La aldaba
Carlos Navarro Antolín
¡Anda, jaleo, jaleo!
Su propio afán
Miguel de Cervantes clavó el retrato del hombre de bien en el Caballero del Verde Gabán. Emociona su mesura, el silencio en su casa, la dulzura de su mujer y el temple de su hijo, que escribía poemas y estudiaba en Salamanca. No se ha dicho, en cambio, que Cervantes también clavó el arquetipo del columnista, profetizándolo. Fue en el comienzo de la segunda parte, cuando describe a don Quijote retirado en su cuarto, echado en su cama, bien abrigado y dispuesto a hablar, ante el cura y al barbero, con la máxima exactitud de todo lo que ocurre en el ancho mundo y de filosofía política. Vean:
"En el discurso de su plática vinieron a tratar en esto que llaman razón de estado y modos de gobierno, enmendando este abuso y condenando aquél, reformando una costumbre y desterrando otra, haciéndose cada uno de los tres un nuevo legislador, un Licurgo moderno o un Solón flamante; y de tal manera renovaron la república, que no pareció sino que la habían puesto en una fragua, y sacado otra de la que pusieron; y habló don Quijote con tanta discreción en todas las materias que se tocaron, que los dos examinadores creyeron indubitadamente que estaba del todo bueno y en su entero juicio".
Ahí está el perfil del columnista ideal, no me digan que no. Pero ¿entero? Entero, no, falta el otro perfil. Cervantes complementa el retrato con lo que sigue. El cura, secundado por el barbero, se decide a hacer la prueba de la sanidad del pensamiento del columnista, digo, de don Quijote, y echa en la conversación el anzuelo de las caballerías, por ver si pica, como pica inmediatamente: "Caballero andante he de morir, y baje o suba el Turco cuando él quisiere y cuan poderosamente pudiere; que otra vez digo que Dios me entiende".
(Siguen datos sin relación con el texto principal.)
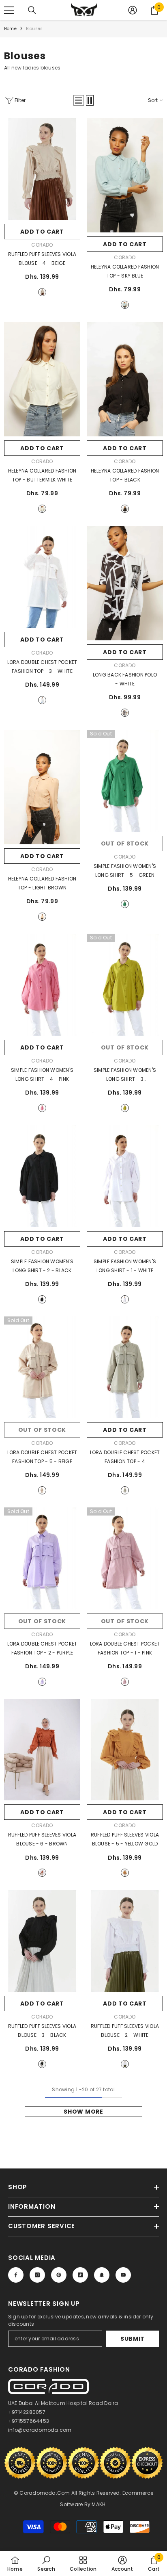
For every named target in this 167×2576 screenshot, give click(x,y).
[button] (78, 100)
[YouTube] (123, 2275)
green (125, 904)
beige (42, 292)
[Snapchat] (101, 2275)
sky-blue (125, 305)
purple (42, 1682)
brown (42, 1873)
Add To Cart (42, 232)
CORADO (42, 244)
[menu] (9, 10)
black (125, 509)
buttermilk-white (42, 509)
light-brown (42, 917)
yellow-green (125, 1108)
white (42, 700)
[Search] (32, 10)
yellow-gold (125, 1873)
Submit (132, 2339)
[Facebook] (16, 2275)
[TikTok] (80, 2275)
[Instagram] (37, 2275)
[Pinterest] (58, 2275)
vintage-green (125, 1490)
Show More (83, 2112)
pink (42, 1108)
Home (10, 29)
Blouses (34, 29)
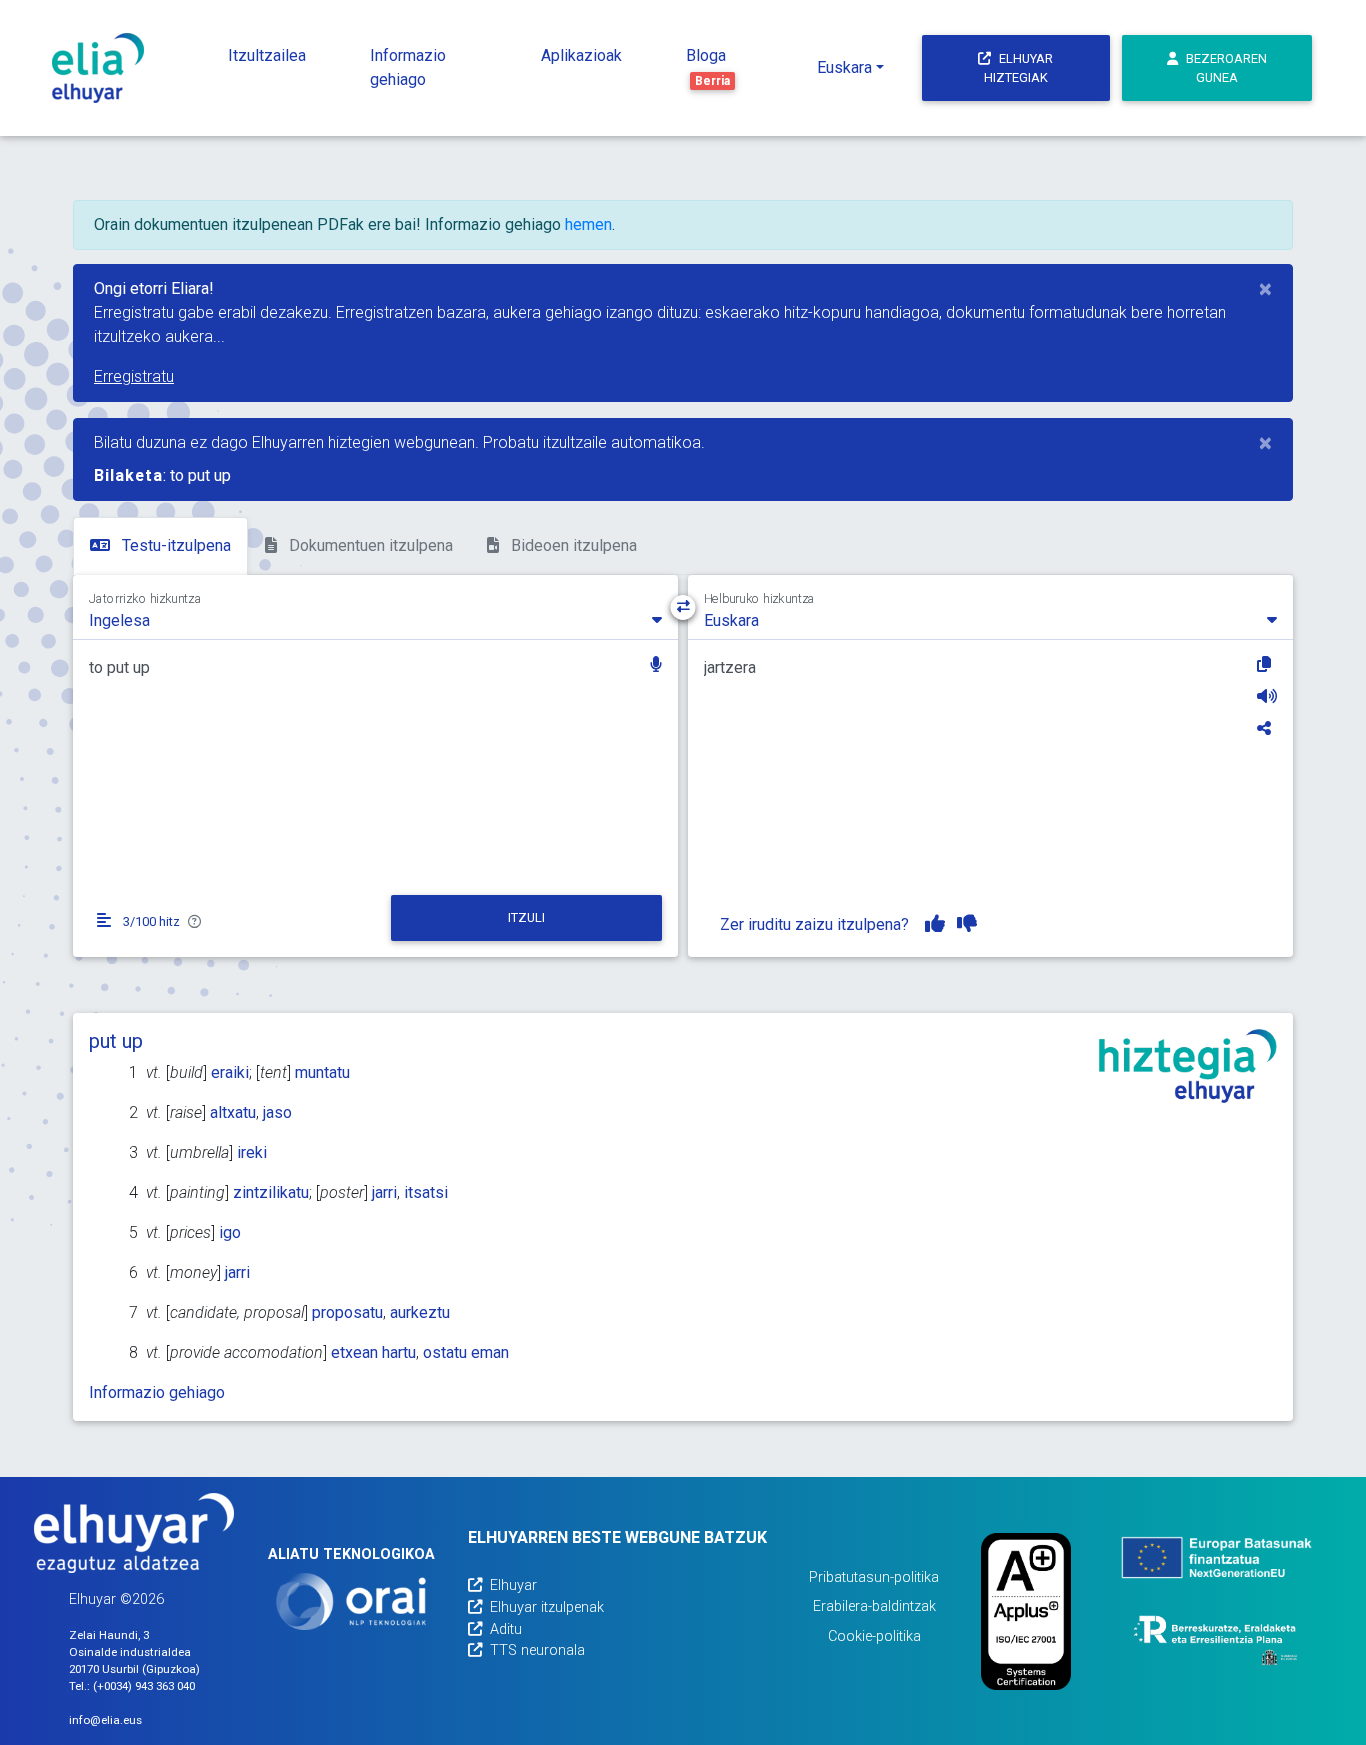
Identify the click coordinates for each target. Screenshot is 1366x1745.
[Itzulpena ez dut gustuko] (967, 924)
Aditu (506, 1629)
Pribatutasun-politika (874, 1577)
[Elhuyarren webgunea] (134, 1533)
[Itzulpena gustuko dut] (935, 924)
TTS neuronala (537, 1650)
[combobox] (375, 619)
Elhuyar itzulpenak (547, 1607)
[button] (656, 666)
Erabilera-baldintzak (874, 1606)
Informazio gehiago (408, 67)
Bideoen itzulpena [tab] (572, 545)
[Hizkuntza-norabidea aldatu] (683, 607)
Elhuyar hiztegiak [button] (1019, 68)
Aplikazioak (581, 55)
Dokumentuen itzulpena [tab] (369, 545)
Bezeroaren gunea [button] (1226, 68)
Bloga (708, 67)
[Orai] (351, 1601)
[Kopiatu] (1267, 664)
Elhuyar (513, 1585)
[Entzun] (1267, 696)
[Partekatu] (1267, 728)
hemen (588, 224)
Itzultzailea (267, 55)
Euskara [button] (844, 67)
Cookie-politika (874, 1636)
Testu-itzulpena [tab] (174, 545)
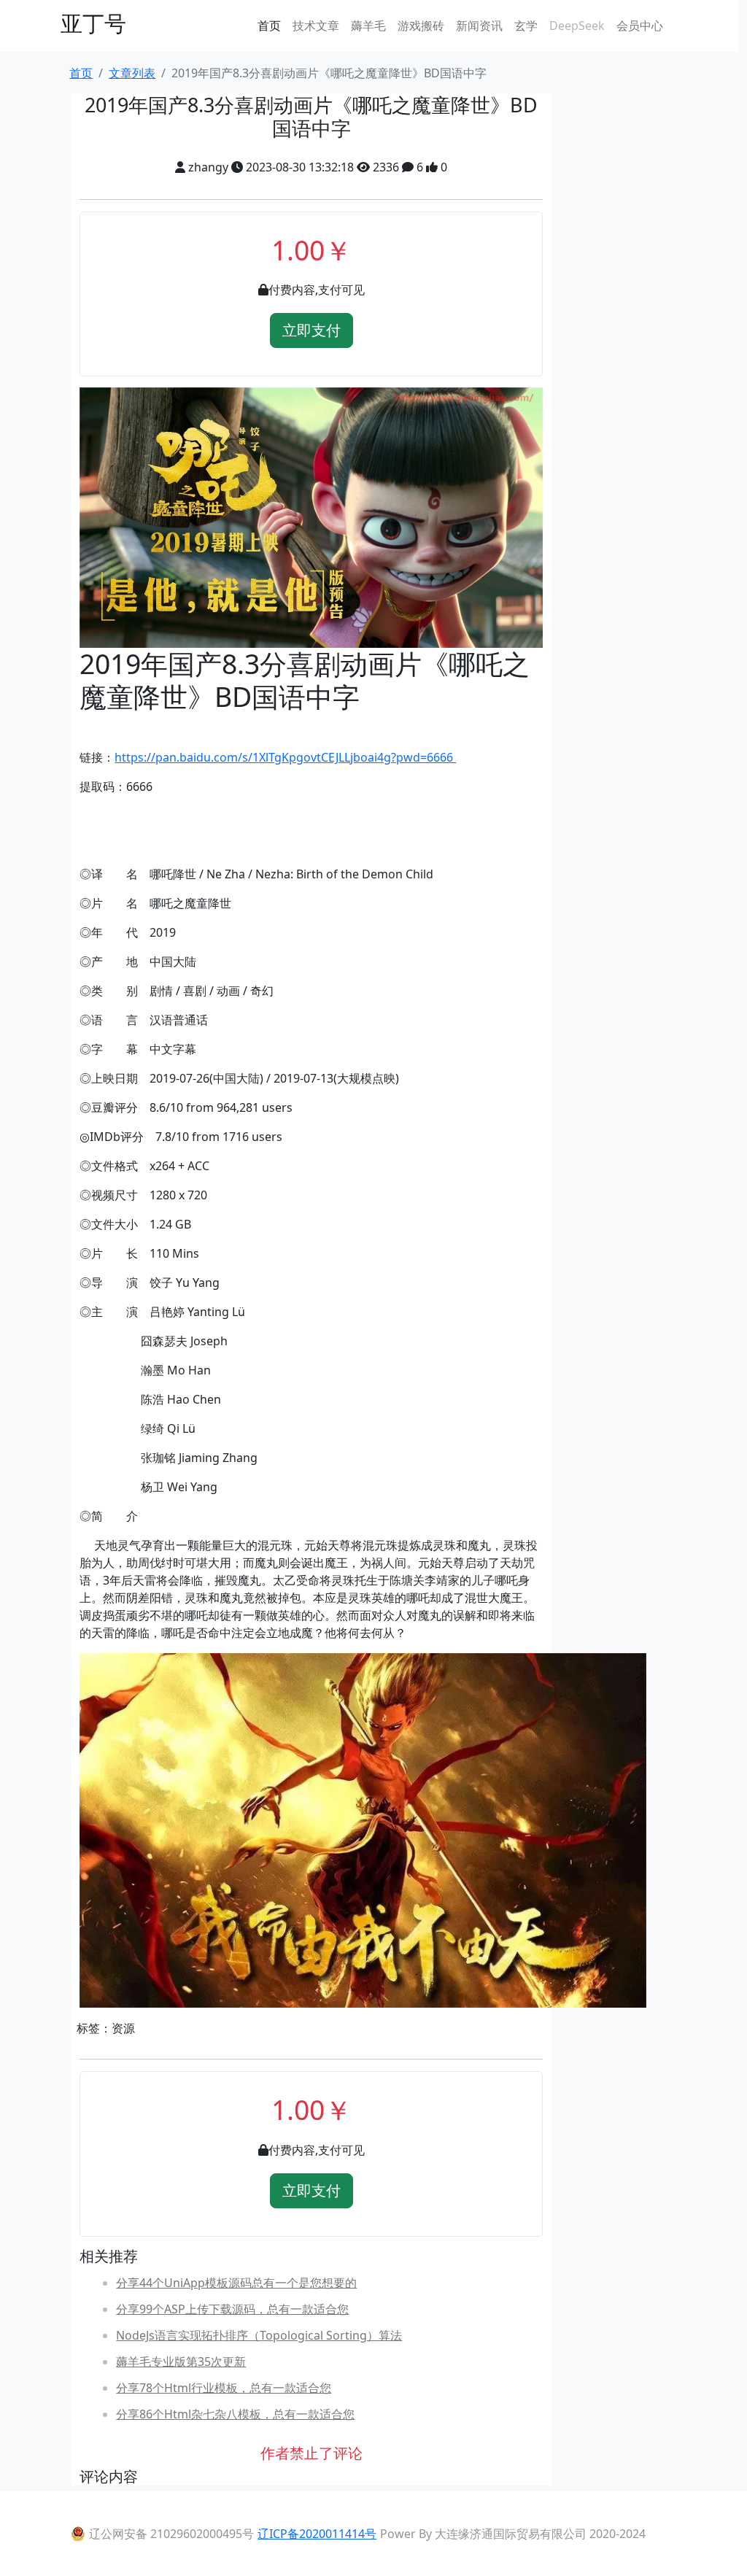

El articulista, pues, debe ser alguien mesurado y leído, pero con una locura bulléndole dentro. Una buena estrategia crítica es encontrarle a cada cual la suya. Sin que valga, ojo, esa de poner el Estado en una fragua y renovar la república, que no es manca, pero tan generalizada en el gremio que no caracteriza a ninguno. El Caballero del Verde Gabán no tenía, por supuesto, tales ínfulas. Ni más manía, si acaso, que escuchar las buenas razones acordadas de don Quijote con gusto y cierta suspicacia. Seguro que, entre el barbero, el cura, la sobrina, el ama y el del Verde Gabán, podría hacerse una taxonomía del público y de los lectores, pero eso tendrá que ser otro día.